Happy Halloween from BARE International! Here, we’ve shared an article by Bryan Pearson for ForbesWhy Are Shoppers Booing? 6 Ways Retailers’ Service Can Trick Or Treat Customers.

‘To put it in trick-or-treat terms, the retail experience is, to many shoppers, a lot like dealing with Dum Dums.

It may come in the form of lip service, the hollowness of feigned employee interest or reward programs that are so complex customers want to scream: Shoppers come expecting a treat and leave disappointed. This is often because retailers are invested in innovative shopper attractions that, while often smart, may distract them from the most pivotal shopper demand: a satisfying experience.

Some retailers simply place their guidelines for good service on autopilot. Others have invested in great concepts, such as in-store dining, but have not ensured the total experience is gratifying. Many are not maximizing the powerful role of employees in solving shopper challenges.

The propensity among retailers to compete by using bells and whistles, rather than soft-sided features such as genuine interest, is understandable. Online competition alone is applying a lot of pressure — digital retail sales are predicted to make up 25% of total retail by 2025, according to ABI Research. But digital showrooms and flashy in-store services do not alone guarantee a good experience; they’re just another option.

In short, many retailers make quick fixes masquerading as good service. Shoppers are not so easily fooled. Here’s a list of three common attempts retailers make to dress up rote service, and three examples of them getting it right.

3 Big Boos!

Ghostly presents: Poorly targeted, phantom promotions call into question any benefit of shopping with a retailer or brand. Nearly nine in 10 big U.S. retailers (88%) say they consistently send personalized communications to shoppers, yet 64% of shoppers think they’re getting the same offers as everyone else. And nearly 30% of shoppers say irrelevant communications are the leading reason why they do not like receiving any “personalized” messages. Retailers should invest in the analytics to get it right or reconsider how they promote personalization to their customers.

Labyrinths: Any retail service or program designed to improve shopper loyalty should be easy to understand, and this extends to reward programs. One that lacks clarity is a bad experience wrapped up in convoluted promises. Shoppers should know the basics before even enrolling. This includes how much they have to spend to earn a reward, a description of the rewards, the reward shelf life and how the shopper’s information will be used.

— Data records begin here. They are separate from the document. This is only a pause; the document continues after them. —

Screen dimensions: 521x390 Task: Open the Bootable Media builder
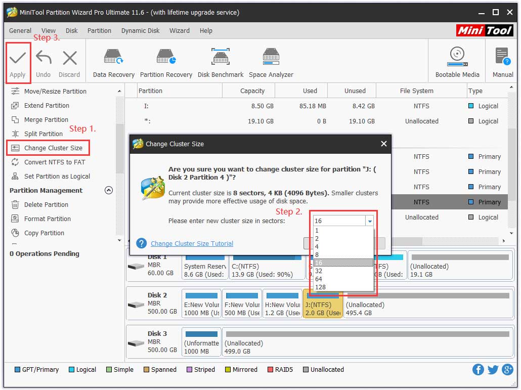457,57
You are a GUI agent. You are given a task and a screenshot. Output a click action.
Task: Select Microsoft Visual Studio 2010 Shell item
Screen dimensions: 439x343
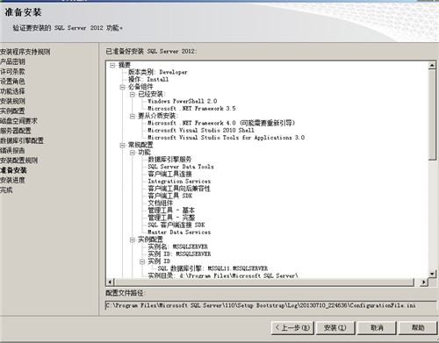[201, 131]
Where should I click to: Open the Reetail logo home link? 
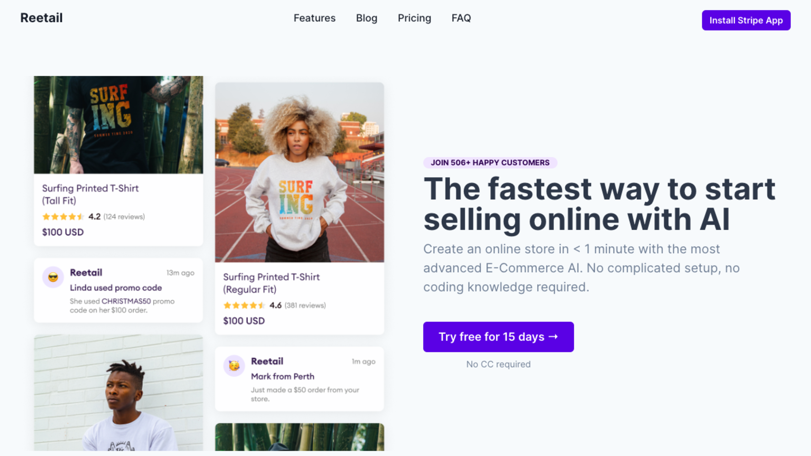pos(42,18)
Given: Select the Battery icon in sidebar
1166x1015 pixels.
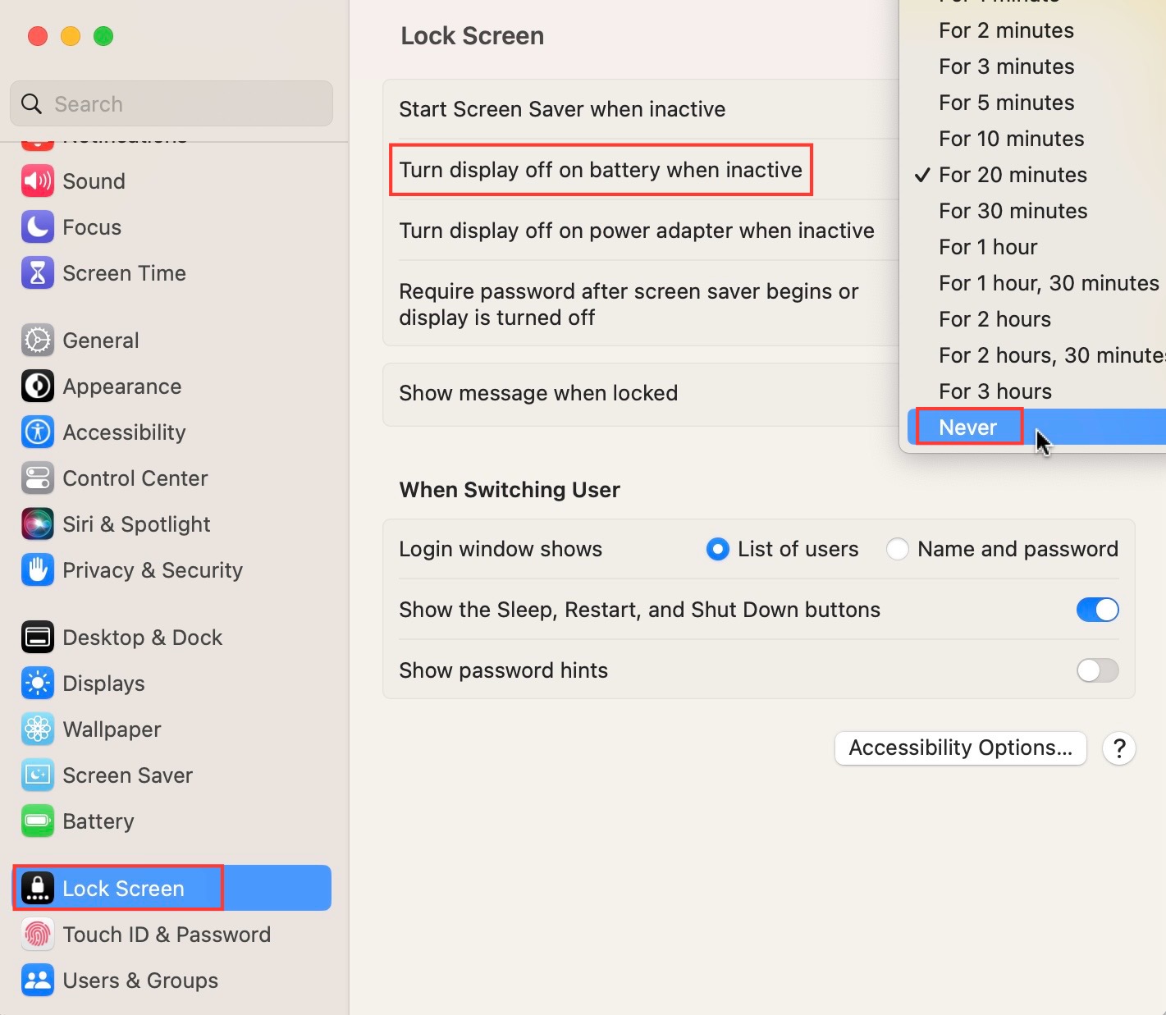Looking at the screenshot, I should pos(38,821).

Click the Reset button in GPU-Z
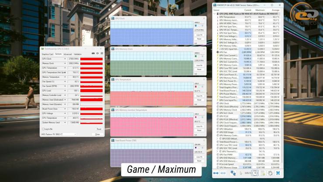click(99, 129)
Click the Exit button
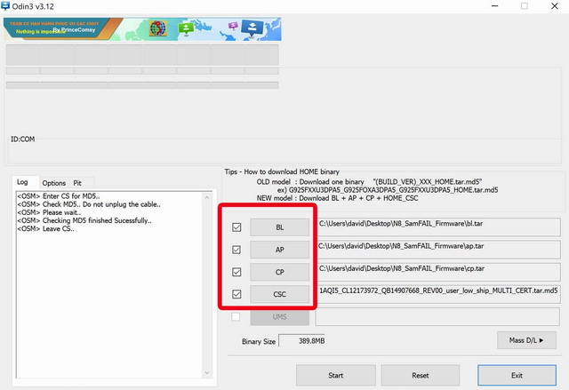The image size is (569, 390). 517,375
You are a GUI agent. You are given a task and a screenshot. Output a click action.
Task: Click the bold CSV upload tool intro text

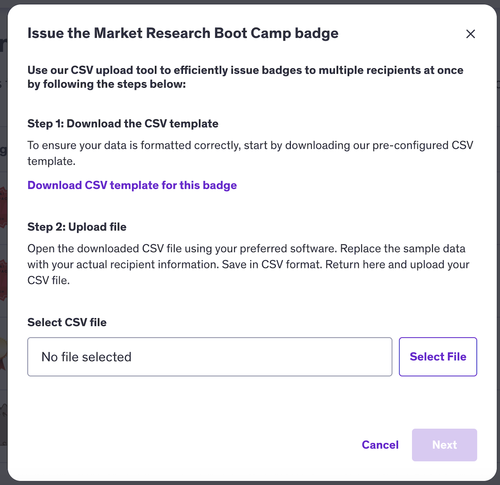(245, 77)
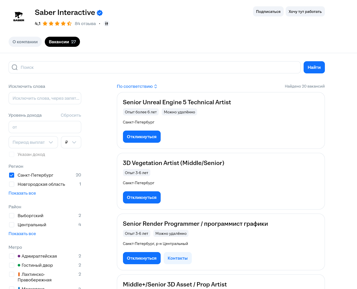Enable the Указан доход checkbox
Image resolution: width=357 pixels, height=289 pixels.
[12, 154]
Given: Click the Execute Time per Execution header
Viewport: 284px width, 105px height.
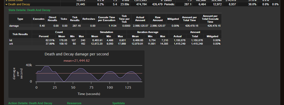Looking at the screenshot, I should (x=107, y=19).
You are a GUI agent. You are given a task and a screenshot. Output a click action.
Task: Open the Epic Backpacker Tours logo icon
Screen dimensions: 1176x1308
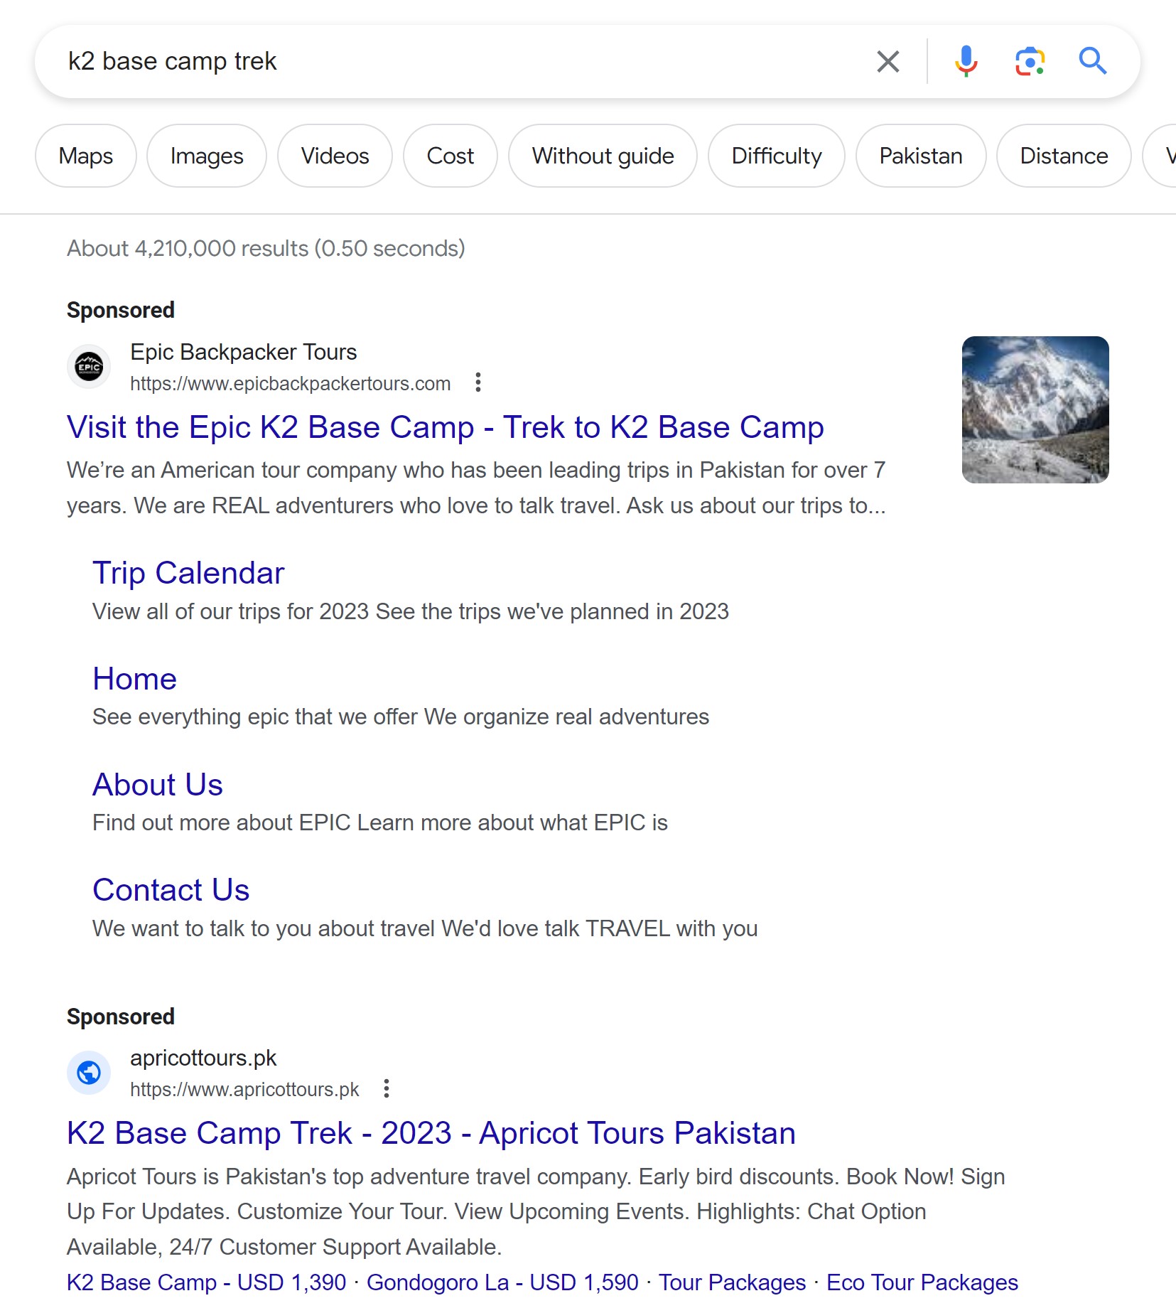(89, 367)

Zombies: It is essential to have the right number of employees on staff, but if they are indifferent to shopper needs, then what’s the point? Employees should be schooled to appreciate the importance of greeting shoppers upon arrival, not just at departure and of being in the aisles to help by always looking to resolve pain points or shopper issues. This requires ongoing training and treating staff as well as the shopper should be treated.

3 Experiential Treats!  

Snickers: People like to shop Nordstrom, and they like to shop Trader Joe’s. The common denominator of these different brands is they both know how to inject pleasure into their shopping environments. It could be as straightforward as making it easy to find items on the shelf and eliminating confusion. It could be an empowered worker who can troubleshoot a special request without a manager. The trick is anticipating the shopper mindset in that particular environment. Of course, offering free samples and a little live music never hurts, either.

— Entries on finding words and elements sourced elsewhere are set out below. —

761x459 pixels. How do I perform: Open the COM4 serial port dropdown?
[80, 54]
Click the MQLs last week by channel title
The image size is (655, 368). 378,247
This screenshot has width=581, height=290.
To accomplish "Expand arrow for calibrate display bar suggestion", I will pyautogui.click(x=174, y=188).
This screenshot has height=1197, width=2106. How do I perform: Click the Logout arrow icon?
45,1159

Payday: Wowing shoppers can be pretty simple; it often just takes providing them with more than they came for, as a benefit. Kroger gives away free slices of fresh pizza at some of its stores. At the Samsung 837 store in Manhattan, shoppers can experience the evacuation of the Titanic or travel through a haunted building, both using virtual reality via Samsung products. None of these experiences require an RSVP, and shoppers get to sample the goods, which benefits the brands.

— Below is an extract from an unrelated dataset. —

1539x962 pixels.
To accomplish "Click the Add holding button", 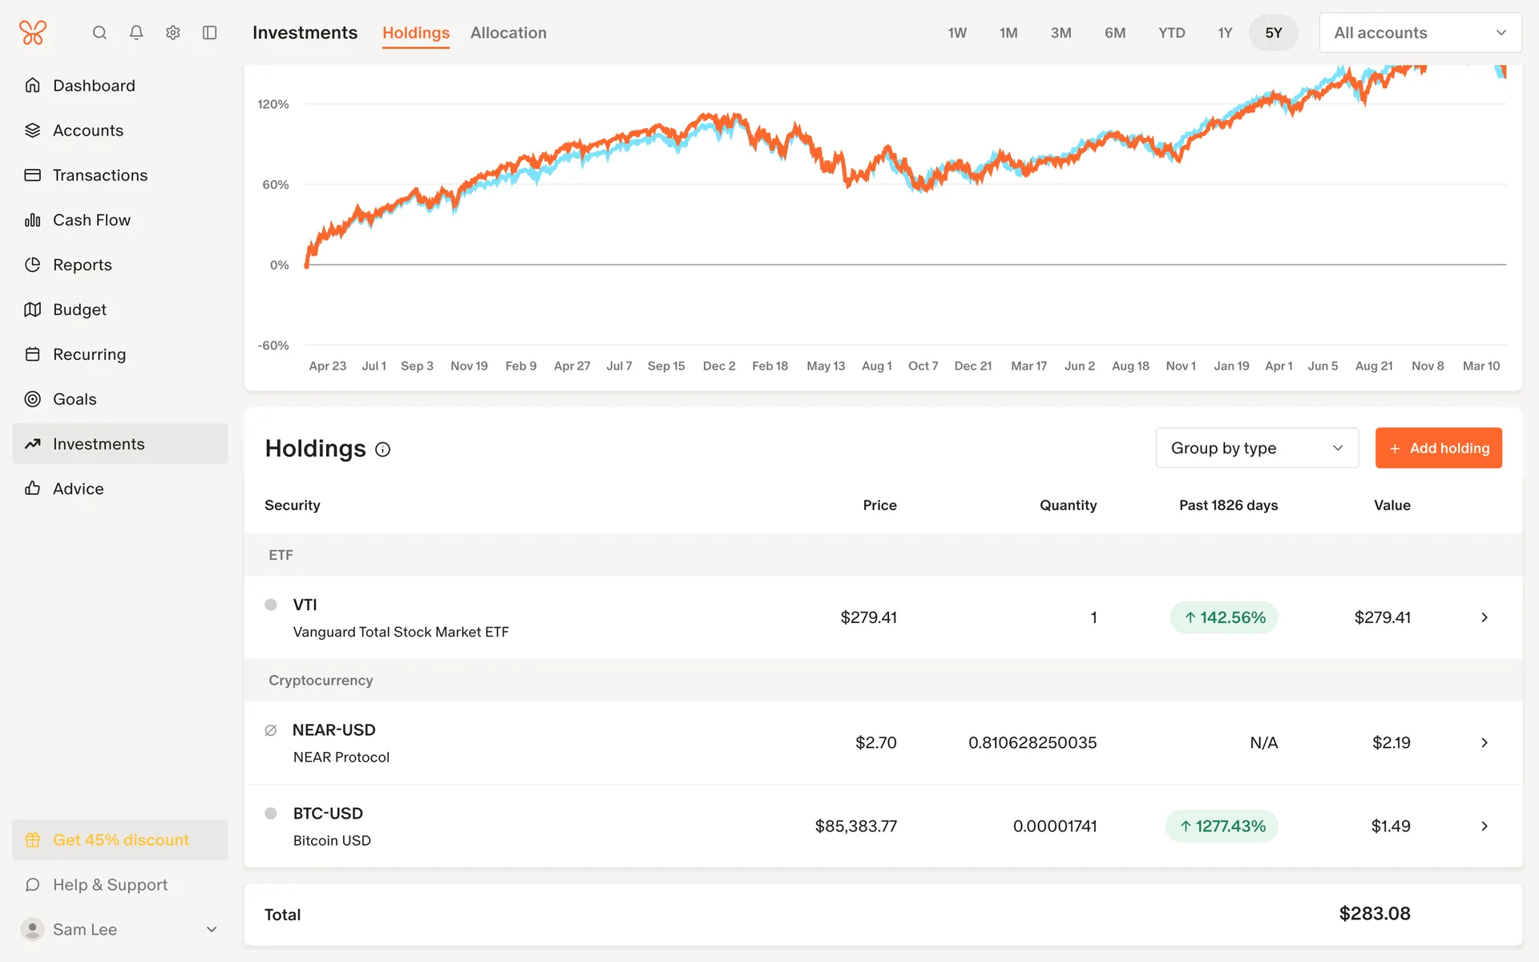I will (1438, 448).
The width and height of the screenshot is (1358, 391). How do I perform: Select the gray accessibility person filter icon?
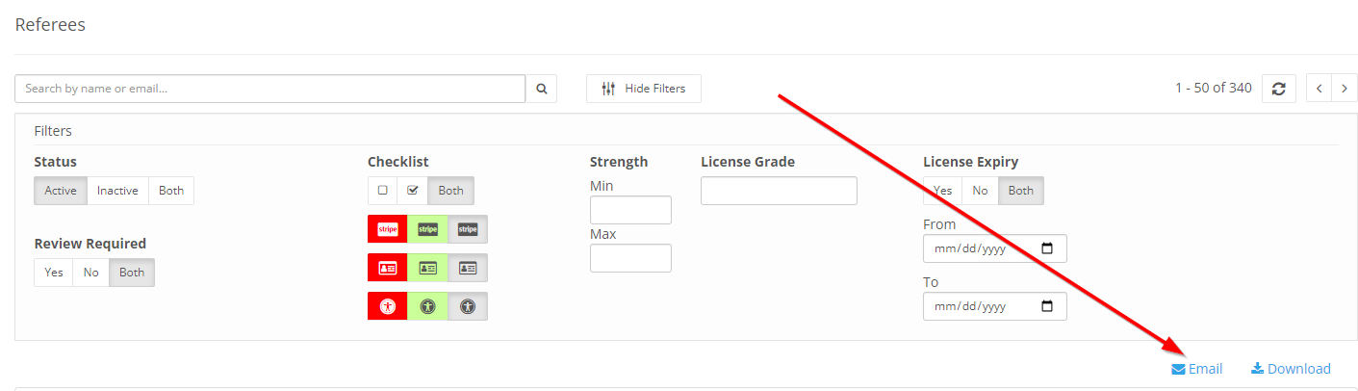(x=468, y=306)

Starburst: If experience is retail’s North Star, then the strategic intent of that desired experience and the platform upon which the retailer has built it needs to stretch from in-store to online to delivery, and so on. It’s elementary, but small hazards could upend the shopper’s brand impression. The furniture chain Crate & Barrel, for example, offers an app that maintains the user’s shopping cart so customers can pick up wherever they left off, regardless of device. This eliminates the chances that a shopper will abandon a possible purchase and, importantly, spreads the experiential stardust across all channels for a consistent encounter.

Lastly, retailers shouldn’t hide from their mistakes; they should view them as opportunities to create authentic interactions with their customers. Acknowledging the issue and even involving customers in potential solutions could turn that bad experience into one that enhances shopper loyalty. Shoppers, like employees, are key partners in the process. If retailers think that way, then instead of Dum Dums, they can be considered one of the Three Musketeers.’